Given data:

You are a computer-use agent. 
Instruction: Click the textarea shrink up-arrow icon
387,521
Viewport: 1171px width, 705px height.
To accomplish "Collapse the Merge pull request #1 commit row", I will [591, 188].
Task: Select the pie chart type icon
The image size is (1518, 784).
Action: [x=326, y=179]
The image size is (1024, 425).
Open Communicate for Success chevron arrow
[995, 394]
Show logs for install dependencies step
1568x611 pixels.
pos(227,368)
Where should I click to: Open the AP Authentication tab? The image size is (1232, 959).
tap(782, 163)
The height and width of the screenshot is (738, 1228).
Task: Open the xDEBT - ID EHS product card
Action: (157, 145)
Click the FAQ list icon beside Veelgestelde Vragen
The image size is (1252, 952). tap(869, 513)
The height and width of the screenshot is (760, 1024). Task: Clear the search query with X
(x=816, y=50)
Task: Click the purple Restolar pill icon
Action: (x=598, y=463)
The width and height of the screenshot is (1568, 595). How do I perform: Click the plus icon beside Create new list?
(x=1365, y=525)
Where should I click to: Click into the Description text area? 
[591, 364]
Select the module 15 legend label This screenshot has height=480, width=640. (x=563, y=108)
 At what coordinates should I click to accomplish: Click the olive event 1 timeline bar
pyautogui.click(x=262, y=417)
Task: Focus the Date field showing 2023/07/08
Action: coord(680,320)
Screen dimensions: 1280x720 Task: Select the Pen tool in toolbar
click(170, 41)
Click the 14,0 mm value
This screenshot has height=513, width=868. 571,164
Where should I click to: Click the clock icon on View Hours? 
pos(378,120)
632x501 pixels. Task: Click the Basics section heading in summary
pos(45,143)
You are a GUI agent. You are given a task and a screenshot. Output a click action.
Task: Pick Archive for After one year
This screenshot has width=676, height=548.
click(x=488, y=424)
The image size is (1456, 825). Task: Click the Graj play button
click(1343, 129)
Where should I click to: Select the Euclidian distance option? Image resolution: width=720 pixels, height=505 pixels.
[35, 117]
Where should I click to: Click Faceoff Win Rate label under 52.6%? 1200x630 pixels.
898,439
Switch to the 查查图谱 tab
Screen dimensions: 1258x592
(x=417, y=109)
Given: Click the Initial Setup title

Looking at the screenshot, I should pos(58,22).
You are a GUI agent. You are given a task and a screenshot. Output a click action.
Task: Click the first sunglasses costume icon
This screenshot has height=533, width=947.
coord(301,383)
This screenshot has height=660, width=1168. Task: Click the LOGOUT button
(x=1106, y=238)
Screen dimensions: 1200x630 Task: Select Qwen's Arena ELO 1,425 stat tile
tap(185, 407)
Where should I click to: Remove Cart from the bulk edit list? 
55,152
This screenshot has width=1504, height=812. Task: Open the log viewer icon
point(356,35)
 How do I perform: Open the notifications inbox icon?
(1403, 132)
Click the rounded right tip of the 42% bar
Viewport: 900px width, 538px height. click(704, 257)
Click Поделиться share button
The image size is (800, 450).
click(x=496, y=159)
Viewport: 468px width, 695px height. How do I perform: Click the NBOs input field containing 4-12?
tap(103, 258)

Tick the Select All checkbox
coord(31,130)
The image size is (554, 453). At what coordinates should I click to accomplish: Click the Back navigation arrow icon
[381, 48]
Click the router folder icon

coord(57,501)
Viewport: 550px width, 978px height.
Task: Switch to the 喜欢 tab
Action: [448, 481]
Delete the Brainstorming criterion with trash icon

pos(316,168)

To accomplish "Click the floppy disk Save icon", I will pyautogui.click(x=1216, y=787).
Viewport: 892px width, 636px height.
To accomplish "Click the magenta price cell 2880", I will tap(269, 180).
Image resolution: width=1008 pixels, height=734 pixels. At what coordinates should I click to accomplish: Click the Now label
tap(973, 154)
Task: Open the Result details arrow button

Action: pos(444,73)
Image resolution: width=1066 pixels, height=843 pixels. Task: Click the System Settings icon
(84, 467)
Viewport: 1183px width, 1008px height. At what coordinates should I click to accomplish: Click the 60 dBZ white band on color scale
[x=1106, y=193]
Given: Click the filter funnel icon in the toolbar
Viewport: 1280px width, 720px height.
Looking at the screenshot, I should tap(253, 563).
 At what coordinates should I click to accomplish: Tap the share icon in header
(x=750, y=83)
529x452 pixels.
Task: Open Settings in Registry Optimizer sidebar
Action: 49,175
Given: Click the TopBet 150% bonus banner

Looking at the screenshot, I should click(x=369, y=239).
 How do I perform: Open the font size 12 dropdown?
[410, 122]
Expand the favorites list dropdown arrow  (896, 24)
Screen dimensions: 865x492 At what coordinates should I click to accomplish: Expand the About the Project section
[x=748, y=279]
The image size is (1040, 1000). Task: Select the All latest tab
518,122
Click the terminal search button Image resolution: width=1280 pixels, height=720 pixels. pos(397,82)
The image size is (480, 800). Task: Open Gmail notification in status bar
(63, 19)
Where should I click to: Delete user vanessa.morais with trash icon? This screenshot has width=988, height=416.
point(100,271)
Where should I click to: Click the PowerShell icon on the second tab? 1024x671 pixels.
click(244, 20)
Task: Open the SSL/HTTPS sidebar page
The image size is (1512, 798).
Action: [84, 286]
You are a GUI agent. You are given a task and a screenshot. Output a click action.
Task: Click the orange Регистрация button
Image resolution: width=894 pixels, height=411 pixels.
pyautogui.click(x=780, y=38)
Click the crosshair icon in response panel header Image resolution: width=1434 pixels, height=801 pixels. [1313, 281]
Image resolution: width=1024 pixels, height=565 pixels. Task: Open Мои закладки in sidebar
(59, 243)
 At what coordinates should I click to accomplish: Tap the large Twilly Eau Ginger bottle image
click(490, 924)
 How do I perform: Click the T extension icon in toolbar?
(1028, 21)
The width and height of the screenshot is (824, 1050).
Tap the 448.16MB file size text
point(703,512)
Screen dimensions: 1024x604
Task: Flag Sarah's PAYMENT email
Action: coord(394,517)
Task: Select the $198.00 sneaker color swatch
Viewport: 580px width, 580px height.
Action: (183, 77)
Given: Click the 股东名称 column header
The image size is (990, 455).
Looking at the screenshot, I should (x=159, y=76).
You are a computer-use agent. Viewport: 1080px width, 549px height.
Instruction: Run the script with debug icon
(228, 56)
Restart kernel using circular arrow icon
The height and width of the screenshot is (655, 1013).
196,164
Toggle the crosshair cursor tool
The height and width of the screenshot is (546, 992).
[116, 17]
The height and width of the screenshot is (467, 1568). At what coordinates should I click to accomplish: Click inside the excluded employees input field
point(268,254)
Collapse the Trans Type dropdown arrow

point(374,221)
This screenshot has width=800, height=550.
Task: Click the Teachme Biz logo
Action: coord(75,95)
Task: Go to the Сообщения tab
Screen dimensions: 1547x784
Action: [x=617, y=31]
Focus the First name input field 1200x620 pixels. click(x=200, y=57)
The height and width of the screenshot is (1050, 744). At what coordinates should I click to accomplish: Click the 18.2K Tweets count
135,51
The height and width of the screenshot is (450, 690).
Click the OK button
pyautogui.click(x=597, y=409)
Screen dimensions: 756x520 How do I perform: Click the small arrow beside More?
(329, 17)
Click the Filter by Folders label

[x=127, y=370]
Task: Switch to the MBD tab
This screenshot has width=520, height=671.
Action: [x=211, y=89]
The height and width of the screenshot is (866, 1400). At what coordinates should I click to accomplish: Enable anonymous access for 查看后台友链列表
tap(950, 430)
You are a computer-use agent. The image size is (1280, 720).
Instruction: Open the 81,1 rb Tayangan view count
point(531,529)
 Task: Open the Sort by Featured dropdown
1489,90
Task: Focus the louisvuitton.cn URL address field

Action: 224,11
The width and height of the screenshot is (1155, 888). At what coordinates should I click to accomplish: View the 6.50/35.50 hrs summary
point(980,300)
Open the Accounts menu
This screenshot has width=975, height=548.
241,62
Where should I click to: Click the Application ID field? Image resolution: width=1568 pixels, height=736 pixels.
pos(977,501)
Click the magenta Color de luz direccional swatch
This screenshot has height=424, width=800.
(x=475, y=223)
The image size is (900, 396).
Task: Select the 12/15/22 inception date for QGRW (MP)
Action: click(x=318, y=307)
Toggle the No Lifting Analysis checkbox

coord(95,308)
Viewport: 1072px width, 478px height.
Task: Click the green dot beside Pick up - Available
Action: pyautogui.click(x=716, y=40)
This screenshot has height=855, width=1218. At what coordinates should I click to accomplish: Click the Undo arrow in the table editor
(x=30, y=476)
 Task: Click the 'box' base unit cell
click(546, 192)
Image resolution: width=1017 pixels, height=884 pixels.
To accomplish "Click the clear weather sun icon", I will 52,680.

What you are asked to do:
Only the lines holding "computer" are wanted, so copy each of them from the material.

Reply:
You are a computer-use agent. 
You are a computer-use agent. Viewport: 1080px width, 549px height.
You are a computer-use agent. The image size is (1280, 720).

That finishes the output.